**Collected data:**
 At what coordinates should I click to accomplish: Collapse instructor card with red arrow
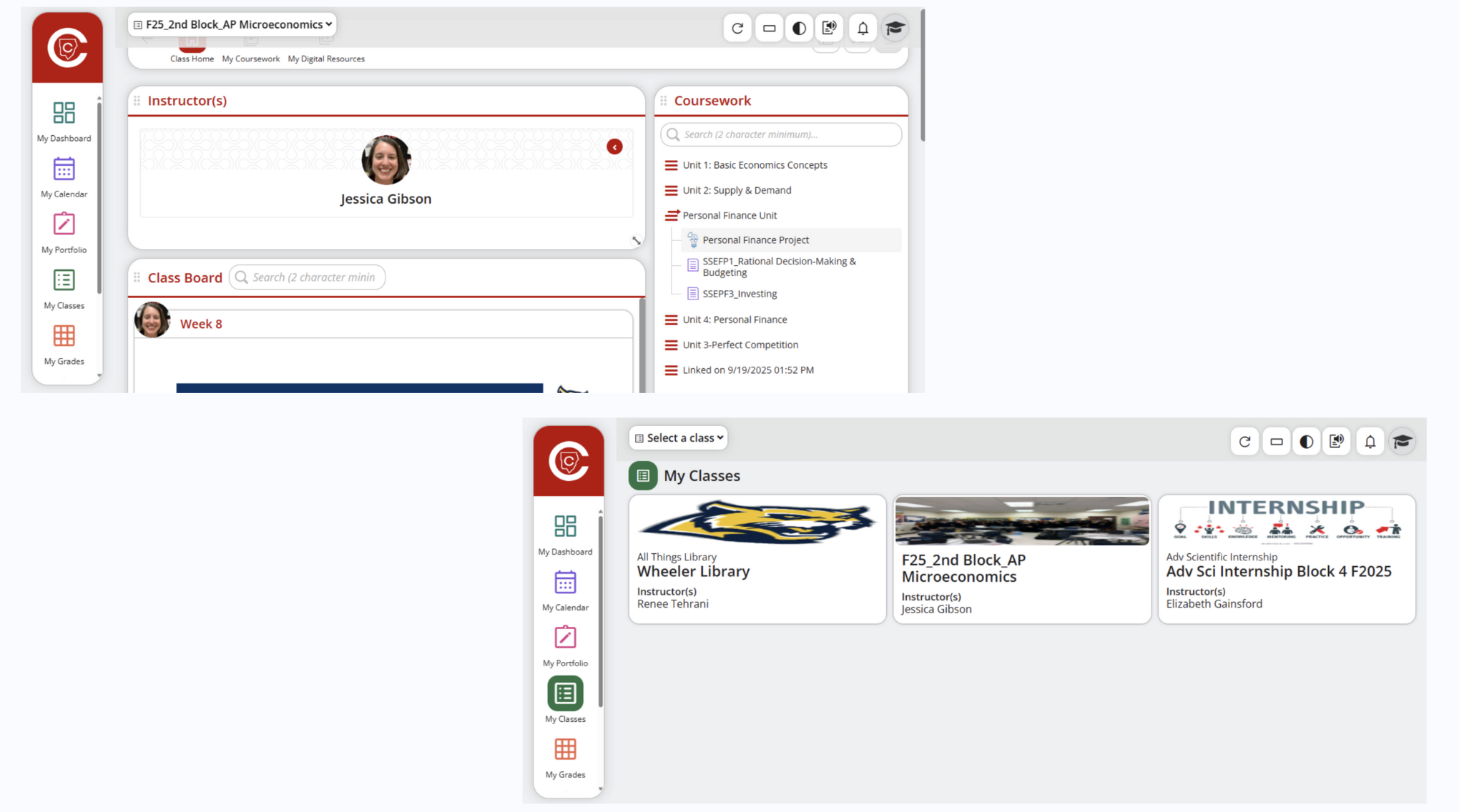614,147
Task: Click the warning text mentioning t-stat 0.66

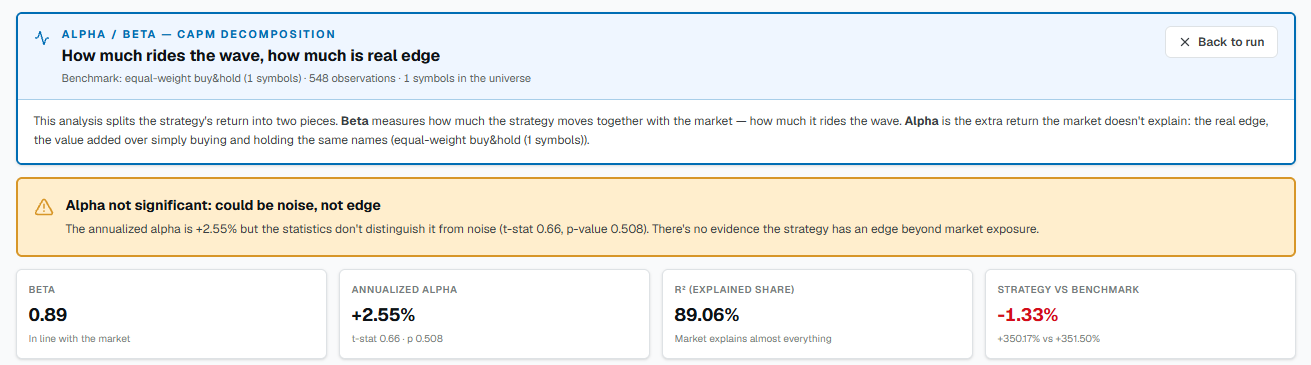Action: tap(552, 229)
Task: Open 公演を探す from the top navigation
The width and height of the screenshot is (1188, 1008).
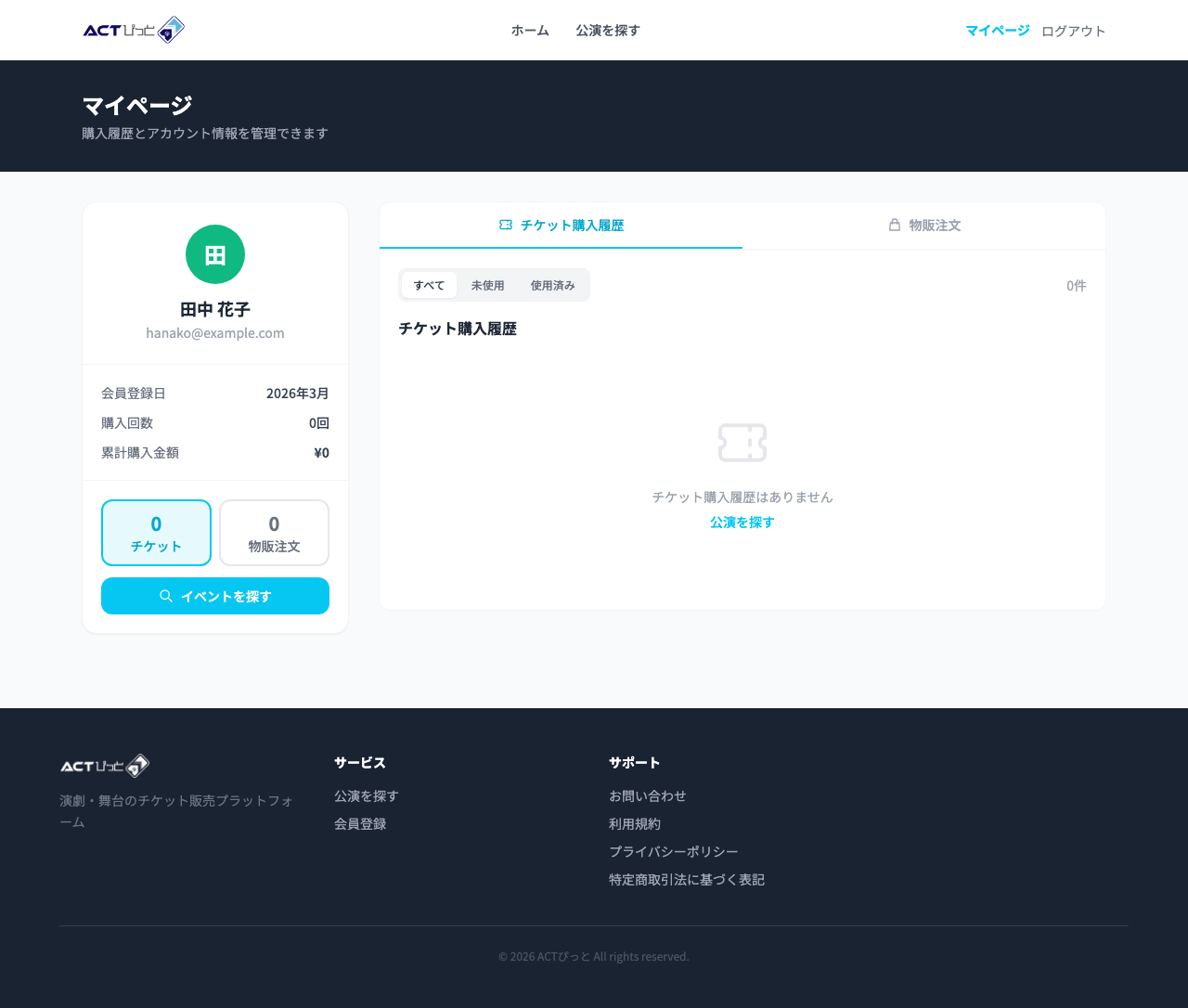Action: coord(607,30)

**EXERCISE PROMPT:** Write out every line of the material above word for word, leaving out the pictures.

**RESULT BELOW:**
 At what coordinates should I click to accomplish: Collapse instructor card with red arrow
614,147
Task: Click the warning text mentioning t-stat 0.66

Action: tap(552, 229)
Task: Open 公演を探す from the top navigation
The width and height of the screenshot is (1188, 1008).
Action: coord(607,30)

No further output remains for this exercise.